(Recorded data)
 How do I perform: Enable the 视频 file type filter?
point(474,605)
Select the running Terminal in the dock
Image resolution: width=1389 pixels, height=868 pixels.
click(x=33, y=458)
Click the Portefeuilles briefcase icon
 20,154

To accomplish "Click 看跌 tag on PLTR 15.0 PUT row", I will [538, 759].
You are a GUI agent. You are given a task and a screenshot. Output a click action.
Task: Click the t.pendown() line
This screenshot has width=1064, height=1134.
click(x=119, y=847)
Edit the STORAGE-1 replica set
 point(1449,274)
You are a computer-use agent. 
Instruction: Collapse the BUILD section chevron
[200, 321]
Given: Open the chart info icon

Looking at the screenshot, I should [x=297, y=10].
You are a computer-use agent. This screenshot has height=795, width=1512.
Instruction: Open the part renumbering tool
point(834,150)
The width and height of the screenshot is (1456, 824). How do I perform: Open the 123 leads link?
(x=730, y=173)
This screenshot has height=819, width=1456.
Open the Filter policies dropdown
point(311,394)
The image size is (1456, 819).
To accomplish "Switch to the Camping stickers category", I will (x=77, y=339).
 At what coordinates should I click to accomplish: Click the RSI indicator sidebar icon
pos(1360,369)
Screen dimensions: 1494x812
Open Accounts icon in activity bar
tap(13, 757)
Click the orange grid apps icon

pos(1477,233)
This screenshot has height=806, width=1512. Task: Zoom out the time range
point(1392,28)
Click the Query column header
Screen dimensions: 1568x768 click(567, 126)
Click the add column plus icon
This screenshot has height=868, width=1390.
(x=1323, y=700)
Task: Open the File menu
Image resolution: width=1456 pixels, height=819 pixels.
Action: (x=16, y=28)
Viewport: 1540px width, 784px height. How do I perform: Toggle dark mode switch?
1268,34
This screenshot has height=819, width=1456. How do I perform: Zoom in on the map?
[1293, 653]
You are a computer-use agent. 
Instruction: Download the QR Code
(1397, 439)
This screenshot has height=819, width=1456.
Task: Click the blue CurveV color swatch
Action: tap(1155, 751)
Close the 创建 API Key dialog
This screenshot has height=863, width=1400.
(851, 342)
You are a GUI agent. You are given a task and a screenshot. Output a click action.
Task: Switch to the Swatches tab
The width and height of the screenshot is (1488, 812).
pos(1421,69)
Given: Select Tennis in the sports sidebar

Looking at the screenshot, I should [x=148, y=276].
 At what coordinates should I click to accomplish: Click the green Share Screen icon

- _TO DO_: Looking through the data above, copy out each line in which the string "will" occurs.

- _TASK RESPONSE_:
To accomplish "Click 看跌 tag on PLTR 15.0 PUT row", I will [538, 759].
To accomplish "Switch to the Camping stickers category", I will (x=77, y=339).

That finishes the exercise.